:: Work instructions ::
Rewrite the rows from the line containing "Click the text" through the line containing "tap(55, 96)", replacing "Ticket" with "Status" and keeping everything else the same.

:: Extracted information ::
┌──

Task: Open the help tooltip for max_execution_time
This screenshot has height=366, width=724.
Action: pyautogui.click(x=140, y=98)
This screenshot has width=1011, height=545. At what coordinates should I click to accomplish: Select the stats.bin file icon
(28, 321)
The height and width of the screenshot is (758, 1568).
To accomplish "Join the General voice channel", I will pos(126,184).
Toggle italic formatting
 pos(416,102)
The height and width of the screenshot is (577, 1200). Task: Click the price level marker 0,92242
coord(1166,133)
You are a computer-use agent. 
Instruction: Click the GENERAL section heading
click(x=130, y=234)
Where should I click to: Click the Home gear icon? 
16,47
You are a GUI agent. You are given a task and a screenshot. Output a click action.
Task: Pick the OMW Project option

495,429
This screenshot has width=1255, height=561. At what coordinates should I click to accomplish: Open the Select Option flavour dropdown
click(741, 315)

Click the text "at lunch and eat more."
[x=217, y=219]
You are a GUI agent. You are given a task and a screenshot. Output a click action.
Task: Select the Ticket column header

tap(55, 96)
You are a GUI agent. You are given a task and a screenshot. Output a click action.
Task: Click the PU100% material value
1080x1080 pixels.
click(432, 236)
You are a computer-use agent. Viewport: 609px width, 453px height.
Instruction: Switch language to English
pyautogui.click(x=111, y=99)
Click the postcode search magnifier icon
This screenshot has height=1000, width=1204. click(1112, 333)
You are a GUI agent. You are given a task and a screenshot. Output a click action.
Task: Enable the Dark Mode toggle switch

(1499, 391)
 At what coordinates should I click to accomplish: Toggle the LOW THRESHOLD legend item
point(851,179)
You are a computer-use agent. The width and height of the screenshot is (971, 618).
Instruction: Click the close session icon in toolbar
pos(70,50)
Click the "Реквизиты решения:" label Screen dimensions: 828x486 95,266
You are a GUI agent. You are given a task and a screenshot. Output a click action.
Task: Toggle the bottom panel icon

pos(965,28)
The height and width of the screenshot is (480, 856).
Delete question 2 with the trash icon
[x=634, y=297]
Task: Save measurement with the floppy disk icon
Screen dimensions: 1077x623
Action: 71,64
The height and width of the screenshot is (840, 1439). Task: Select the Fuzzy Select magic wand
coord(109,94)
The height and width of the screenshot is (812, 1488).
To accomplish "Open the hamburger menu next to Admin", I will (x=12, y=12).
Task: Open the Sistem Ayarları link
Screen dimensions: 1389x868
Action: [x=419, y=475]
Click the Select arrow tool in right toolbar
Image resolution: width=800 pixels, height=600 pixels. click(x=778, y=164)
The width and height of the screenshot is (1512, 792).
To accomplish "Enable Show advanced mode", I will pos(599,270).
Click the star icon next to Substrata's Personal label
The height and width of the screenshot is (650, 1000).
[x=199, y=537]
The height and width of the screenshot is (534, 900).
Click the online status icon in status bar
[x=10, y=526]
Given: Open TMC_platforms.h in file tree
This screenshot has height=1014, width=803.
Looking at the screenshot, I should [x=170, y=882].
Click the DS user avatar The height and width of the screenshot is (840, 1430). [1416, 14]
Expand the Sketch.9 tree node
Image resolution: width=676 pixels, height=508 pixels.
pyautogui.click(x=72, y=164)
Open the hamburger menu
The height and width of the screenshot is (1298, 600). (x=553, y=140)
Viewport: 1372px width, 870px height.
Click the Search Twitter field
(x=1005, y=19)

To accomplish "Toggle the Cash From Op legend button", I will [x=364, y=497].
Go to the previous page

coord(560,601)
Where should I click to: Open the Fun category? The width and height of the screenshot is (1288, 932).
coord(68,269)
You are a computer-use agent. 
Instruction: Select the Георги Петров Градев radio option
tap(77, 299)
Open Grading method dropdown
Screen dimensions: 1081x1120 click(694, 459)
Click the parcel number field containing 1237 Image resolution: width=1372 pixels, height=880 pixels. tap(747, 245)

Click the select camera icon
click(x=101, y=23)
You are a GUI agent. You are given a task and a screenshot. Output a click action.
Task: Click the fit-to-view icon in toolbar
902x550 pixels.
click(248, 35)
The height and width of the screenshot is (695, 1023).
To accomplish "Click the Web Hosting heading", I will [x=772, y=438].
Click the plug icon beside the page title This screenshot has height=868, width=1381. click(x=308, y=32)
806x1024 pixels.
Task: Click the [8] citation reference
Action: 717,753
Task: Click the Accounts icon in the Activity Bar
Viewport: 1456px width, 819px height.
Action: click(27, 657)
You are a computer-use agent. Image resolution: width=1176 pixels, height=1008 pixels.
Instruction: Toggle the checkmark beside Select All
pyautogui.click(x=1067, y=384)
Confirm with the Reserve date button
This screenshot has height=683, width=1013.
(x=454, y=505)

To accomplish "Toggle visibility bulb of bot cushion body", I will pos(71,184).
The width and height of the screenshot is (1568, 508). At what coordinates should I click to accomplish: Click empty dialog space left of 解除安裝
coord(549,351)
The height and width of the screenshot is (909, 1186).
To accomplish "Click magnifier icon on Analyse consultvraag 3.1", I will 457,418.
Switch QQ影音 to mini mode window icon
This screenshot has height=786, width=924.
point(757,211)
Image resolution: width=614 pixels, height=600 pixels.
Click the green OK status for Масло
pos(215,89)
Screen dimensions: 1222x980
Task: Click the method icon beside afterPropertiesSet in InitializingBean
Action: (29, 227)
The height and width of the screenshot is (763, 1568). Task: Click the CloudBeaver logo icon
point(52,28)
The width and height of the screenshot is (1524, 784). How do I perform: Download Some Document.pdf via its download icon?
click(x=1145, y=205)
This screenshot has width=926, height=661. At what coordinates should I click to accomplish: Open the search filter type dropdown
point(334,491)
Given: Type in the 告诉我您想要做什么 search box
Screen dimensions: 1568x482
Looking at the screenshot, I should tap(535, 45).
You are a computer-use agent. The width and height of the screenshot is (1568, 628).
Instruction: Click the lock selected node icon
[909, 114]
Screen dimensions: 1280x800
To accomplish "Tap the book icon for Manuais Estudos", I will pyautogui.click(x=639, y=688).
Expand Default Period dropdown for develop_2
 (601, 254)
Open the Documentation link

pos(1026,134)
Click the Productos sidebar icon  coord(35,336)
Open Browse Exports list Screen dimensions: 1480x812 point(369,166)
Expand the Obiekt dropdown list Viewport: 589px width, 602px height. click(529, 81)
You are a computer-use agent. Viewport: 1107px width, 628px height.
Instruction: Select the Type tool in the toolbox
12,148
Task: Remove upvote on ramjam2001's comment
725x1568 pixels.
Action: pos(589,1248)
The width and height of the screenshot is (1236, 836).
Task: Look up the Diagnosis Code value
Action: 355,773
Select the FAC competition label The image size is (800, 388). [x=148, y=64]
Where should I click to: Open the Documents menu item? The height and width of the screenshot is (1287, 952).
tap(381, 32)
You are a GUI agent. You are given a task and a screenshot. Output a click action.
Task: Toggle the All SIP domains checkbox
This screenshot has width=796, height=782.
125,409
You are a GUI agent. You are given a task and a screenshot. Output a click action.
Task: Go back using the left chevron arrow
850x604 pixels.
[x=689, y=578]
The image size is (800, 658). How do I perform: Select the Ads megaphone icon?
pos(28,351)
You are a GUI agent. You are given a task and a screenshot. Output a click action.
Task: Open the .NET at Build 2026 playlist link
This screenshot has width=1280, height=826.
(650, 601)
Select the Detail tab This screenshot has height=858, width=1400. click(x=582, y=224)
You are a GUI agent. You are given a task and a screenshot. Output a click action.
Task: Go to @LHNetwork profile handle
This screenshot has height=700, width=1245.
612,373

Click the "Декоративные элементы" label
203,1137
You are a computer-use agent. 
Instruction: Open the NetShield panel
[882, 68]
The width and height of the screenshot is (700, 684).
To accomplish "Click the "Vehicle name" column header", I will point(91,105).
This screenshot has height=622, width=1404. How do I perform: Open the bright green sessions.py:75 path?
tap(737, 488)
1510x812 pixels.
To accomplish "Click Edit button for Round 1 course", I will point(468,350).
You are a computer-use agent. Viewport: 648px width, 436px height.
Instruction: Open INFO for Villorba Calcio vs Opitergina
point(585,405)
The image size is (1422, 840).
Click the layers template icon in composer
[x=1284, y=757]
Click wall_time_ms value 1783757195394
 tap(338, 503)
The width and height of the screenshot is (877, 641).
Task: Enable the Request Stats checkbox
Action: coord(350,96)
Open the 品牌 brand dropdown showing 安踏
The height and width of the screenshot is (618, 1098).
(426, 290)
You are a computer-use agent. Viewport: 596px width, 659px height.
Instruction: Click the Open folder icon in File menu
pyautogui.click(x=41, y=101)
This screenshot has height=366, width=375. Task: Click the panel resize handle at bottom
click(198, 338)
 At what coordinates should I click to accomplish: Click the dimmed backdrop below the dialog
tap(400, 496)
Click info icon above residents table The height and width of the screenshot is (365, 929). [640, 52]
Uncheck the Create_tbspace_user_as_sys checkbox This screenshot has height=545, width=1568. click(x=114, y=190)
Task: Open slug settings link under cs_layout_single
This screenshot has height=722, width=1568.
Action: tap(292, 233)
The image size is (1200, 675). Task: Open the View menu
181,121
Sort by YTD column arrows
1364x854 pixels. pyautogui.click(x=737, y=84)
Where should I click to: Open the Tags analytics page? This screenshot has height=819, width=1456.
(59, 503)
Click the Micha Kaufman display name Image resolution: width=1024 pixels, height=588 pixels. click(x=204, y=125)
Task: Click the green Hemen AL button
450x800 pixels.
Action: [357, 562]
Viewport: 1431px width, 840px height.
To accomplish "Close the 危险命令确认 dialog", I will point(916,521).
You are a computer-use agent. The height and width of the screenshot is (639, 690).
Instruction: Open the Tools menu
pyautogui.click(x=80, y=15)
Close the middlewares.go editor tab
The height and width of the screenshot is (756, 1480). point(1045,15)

└──

:: Result of the task ::
Click the text "at lunch and eat more."
[x=217, y=219]
You are a GUI agent. You are given a task and a screenshot. Output a click action.
Task: Select the Status column header

tap(55, 96)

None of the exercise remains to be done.